[Saved data entries]

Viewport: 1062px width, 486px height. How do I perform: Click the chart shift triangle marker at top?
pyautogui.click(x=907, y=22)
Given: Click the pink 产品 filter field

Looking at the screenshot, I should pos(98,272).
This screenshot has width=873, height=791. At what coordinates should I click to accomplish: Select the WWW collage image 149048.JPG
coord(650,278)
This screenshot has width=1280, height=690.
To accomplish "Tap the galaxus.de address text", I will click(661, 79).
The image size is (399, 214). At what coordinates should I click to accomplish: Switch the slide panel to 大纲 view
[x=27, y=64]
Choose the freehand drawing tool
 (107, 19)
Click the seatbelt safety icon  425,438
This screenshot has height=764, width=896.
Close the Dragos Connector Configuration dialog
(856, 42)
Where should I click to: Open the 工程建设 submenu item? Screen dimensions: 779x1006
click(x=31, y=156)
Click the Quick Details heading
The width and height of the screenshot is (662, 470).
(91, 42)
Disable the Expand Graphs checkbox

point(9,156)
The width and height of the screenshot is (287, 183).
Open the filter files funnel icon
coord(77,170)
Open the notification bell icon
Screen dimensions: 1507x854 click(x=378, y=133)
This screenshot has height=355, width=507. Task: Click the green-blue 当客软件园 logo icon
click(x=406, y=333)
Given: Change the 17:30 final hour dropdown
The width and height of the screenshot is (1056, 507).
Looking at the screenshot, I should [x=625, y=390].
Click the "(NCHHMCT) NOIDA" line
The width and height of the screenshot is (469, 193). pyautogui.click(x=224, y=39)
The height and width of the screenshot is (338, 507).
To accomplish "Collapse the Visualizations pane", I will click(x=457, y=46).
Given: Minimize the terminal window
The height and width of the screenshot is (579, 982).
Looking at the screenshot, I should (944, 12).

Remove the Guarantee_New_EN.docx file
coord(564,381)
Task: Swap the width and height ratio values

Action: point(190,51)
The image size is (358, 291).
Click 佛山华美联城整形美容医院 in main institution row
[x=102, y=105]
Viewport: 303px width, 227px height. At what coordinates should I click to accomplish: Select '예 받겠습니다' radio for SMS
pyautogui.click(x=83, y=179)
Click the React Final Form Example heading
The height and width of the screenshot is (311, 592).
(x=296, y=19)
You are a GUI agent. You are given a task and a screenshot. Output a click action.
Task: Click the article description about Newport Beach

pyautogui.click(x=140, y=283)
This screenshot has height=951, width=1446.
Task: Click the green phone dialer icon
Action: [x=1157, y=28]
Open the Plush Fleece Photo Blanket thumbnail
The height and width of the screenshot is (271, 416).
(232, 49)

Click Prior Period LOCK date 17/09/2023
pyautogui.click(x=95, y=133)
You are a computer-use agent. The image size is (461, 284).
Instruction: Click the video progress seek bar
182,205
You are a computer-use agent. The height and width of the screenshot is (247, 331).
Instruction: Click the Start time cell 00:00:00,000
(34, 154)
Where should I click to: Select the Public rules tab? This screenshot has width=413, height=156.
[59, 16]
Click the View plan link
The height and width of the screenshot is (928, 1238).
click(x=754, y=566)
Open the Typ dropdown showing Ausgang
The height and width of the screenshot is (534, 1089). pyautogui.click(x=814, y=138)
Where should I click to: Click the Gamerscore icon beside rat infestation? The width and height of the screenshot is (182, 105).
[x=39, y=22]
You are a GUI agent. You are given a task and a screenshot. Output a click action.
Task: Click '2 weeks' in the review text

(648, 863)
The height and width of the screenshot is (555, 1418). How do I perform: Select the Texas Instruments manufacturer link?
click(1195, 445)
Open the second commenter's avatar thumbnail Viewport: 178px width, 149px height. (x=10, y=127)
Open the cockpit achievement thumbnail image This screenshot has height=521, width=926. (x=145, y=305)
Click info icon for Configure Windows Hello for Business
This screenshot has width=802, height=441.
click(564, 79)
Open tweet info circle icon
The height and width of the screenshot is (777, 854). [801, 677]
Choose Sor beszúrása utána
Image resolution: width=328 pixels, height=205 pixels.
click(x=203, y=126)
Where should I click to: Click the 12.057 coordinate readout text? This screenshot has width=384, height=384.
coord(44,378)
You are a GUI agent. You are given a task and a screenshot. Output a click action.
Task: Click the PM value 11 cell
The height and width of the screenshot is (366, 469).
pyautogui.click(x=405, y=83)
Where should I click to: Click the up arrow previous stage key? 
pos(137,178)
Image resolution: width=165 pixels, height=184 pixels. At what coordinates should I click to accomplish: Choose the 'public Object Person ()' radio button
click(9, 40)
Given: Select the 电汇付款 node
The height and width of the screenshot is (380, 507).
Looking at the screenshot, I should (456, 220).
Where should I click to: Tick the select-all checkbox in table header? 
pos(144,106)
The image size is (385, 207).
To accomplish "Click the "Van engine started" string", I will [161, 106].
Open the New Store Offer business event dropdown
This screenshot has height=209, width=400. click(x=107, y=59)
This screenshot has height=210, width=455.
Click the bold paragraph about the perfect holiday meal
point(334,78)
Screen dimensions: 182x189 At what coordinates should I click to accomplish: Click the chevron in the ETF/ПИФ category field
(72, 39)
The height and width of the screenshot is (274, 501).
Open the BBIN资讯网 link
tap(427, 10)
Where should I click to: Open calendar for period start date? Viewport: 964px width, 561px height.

### [What is being asked]
Take the lines above from the one containing "This screenshot has height=764, width=896." to the one containing "Given: Minimize the terminal window" and retype them exactly, both ends included, with nothing added.

### [Written solution]
This screenshot has height=764, width=896.
Close the Dragos Connector Configuration dialog
(856, 42)
Where should I click to: Open the 工程建设 submenu item? Screen dimensions: 779x1006
click(x=31, y=156)
Click the Quick Details heading
The width and height of the screenshot is (662, 470).
(91, 42)
Disable the Expand Graphs checkbox

point(9,156)
The width and height of the screenshot is (287, 183).
Open the filter files funnel icon
coord(77,170)
Open the notification bell icon
Screen dimensions: 1507x854 click(x=378, y=133)
This screenshot has height=355, width=507. Task: Click the green-blue 当客软件园 logo icon
click(x=406, y=333)
Given: Change the 17:30 final hour dropdown
The width and height of the screenshot is (1056, 507).
Looking at the screenshot, I should [x=625, y=390].
Click the "(NCHHMCT) NOIDA" line
The width and height of the screenshot is (469, 193). pyautogui.click(x=224, y=39)
The height and width of the screenshot is (338, 507).
To accomplish "Collapse the Visualizations pane", I will click(x=457, y=46).
Given: Minimize the terminal window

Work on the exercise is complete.